Marita tiene veintitrés años y es preceptora en el Colegio Nacional de Buenos Aires, su mirada es entre triste y vacía, por momentos, hasta perdida. Su cuerpo, pequeño y de apariencia frágil, y sus contenidos gestos, podrían ser, por ellos mismos, la alegoría perfecta de la represión que daba sus últimos azotes y manotazos en marzo del 82. Aun así, Lerman sitúa a Marita en dos escenarios con una puesta en escena de fuerte impronta opresiva, distintos pero entre los que se puede trazar un paralelismo: mayormente Marita transita por los pasillos y las aulas del Colegio, en la rigidez de sus movimientos se deja entrever una cierta incomodidad, como si ese lugar no le fuera del todo propio. El día se impone como marca temporal pero el clima y la luz son sombríos; las voces, murmullos apagados. Los pasos resuenan, amenazantes, persecutorios en medio del silencio ensordecedor de ese claustro con aire a mausoleo, a cárcel. También su casa se muestra asfixiante: un departamento descuidado, chico, triste. Comparte el dormitorio con su abuela y ambas se hacen cargo, como pueden, de su madre, a la que la aqueja algún tipo de enfermedad. Marita ni siquiera es dueña de un espacio personal.
Marita tampoco parece (parece) consciente de su cuerpo, de lo que genera, de sus sensaciones. Cuando Biasutto (el personaje delineado con mayor trazo grueso) el adusto y violento jefe de preceptores, posa su mirada atenta y lasciva sobre la preceptora, ella acepta esa atención tímidamente, como discípula y no como mujer, sin embargo se percibe una cierta ambigüedad en lo no dicho y lo no mostrado, y cabe preguntarse si esa reacción es genuina e inocente o si, por el contrario, simplemente ella no se hace cargo de las insinuaciones de Biasutto (por ejemplo en la escena en la boca del subte). A la inversa de lo que ocurre cuando Marita observa al alumno que se convierte en su objeto de deseo, el adolescente sabe claramente de qué está cargada esa mirada, Marita se lo hace saber, hay disfrute en la incomodidad ajena ante cada cruce. El chico se regocija con ese ínfimo territorio de poder que da saberse deseado.
La inocencia de Marita (siempre aparente, dado que se pone en tensión en varias oportunidades) es un disparador: Biasutto deposita su confianza en Marita ante su propuesta de investigar si los alumnos fuman en el baño. La investigación no es tal y es sólo una pobre excusa para esconderse en el baño de varones y así espiar al chico que le gusta.
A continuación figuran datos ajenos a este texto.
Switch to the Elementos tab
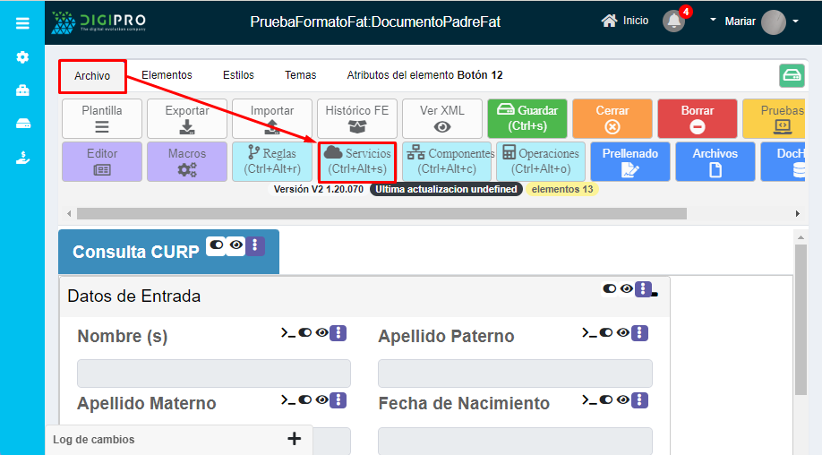The width and height of the screenshot is (822, 456). (x=166, y=75)
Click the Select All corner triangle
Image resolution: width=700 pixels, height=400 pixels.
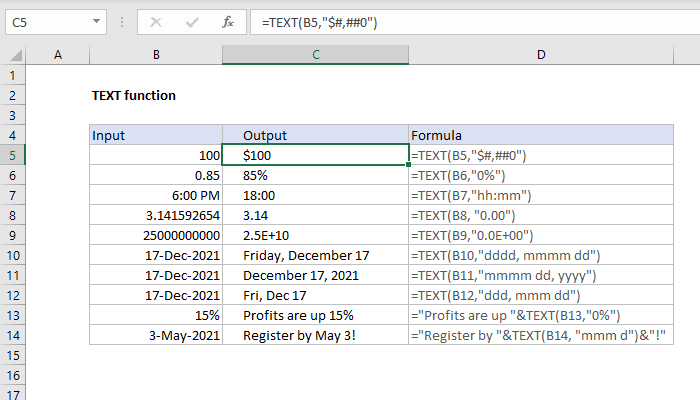(x=15, y=54)
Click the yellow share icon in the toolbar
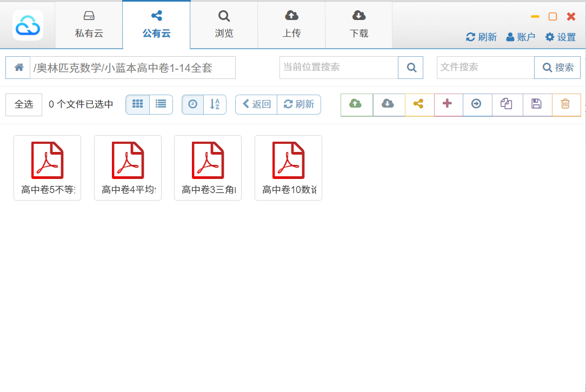Viewport: 586px width, 392px height. tap(419, 104)
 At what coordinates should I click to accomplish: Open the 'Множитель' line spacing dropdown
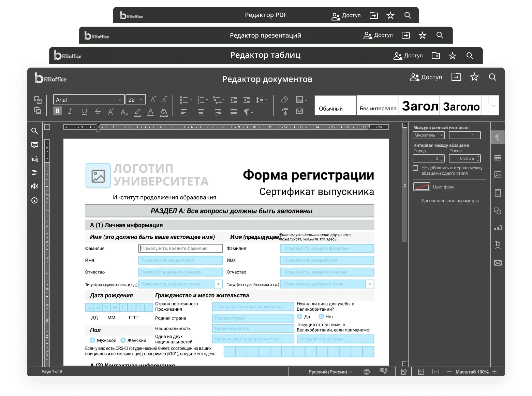pos(428,135)
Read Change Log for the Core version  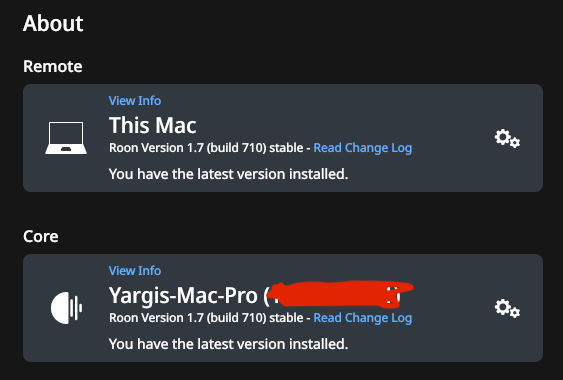tap(363, 318)
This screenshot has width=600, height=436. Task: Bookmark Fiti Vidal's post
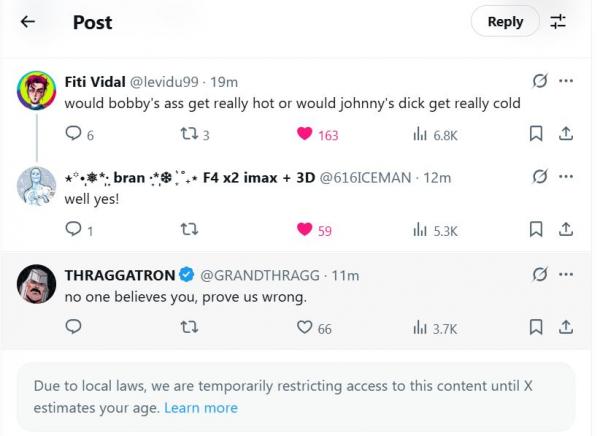pyautogui.click(x=536, y=134)
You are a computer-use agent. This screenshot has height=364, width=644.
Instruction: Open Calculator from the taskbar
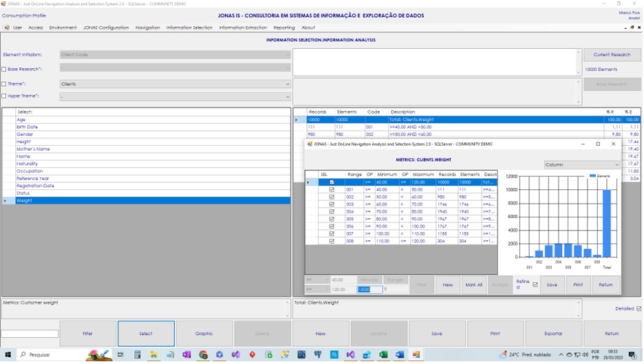tap(137, 355)
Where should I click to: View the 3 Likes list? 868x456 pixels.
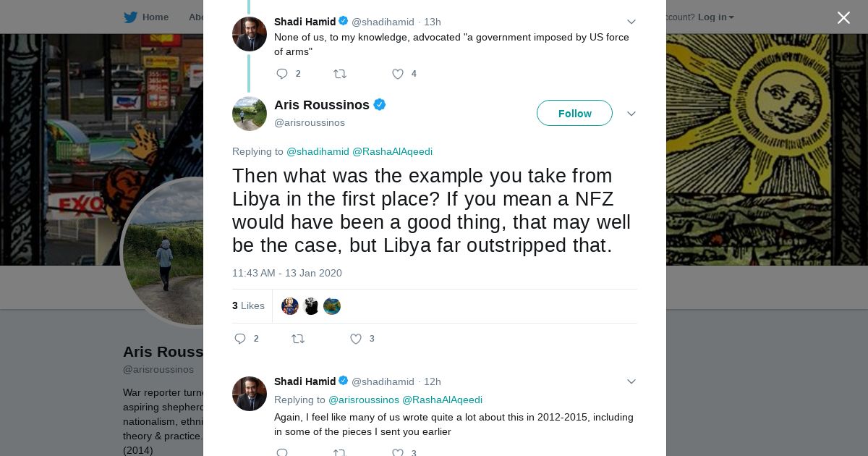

Si no fuera por el contexto, por la información que uno como espectador puede reponer de la época y por las consecuencias que una acción de lo más inofensiva podría traer, se trataría de algo cándido y torpe, adolescente: tan simple como ver qué hace el chico que te gusta. Marita apuesta a esa mirada invisible, atenta y vigilante para eso, envalentonada por las palabras de Biasutto. Marita juega al vigilante, pero no descubre nada, excepto su propio deseo y libido, sin dejar de lado la tensión (con solo ver su mano apretando una bombacha es suficiente). Y si por un lado, desde la aparente inocencia se vigilaba casi sin vigilar, por el otro, desde la intención más vulgar y macabra, el espía se convierte en espiado, en un juego especular velado pero que se agiganta amenazante. Así, el clima opresivo del comienzo se intensifica al tiempo que se acrecienta una amenaza latente que explota hacia el final, en la escena quizá más discutible de la película.
Y no es una escena discutible por lo que muestra sino por su pertinencia, por su excesiva duración, porque con el solo plano de la mano de Biasutto, denodadamente gigante, que tapa la boca (la cara completa) de Marita basta. Es cuestionable porque no es propia de la narración previa y parece una escena puesta para exacerbar la violencia que antes se mostraba contenida, en el clima generado y no en la imagen explícita. Porque a la luz de los resultados, no es necesaria para llegar al objetivo final de ver a Marita de alguna manera liberada, una liberación que, por otro lado, es efímera. Como lo es la multitud en Plaza de Mayo que viva el famoso y tristísimo discurso de Galtieri del 2 de abril del 82 con el que termina la película. La mirada invisible logra sortear, en casi toda su extensión, los simbolismos y las interpretaciones groseras. Esa escena solo cimienta alegorías gruesas.